◆ **Data provided**

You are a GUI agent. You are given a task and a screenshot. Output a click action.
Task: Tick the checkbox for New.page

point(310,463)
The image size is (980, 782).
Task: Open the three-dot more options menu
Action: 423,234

◆ **Set task**
Reproduce the data above verbatim, keeping every line unchanged.

◆ **Result of this exercise**
You are a GUI agent. You are given a task and a screenshot. Output a click action.
Task: Tick the checkbox for New.page

point(310,463)
The image size is (980, 782).
Task: Open the three-dot more options menu
Action: 423,234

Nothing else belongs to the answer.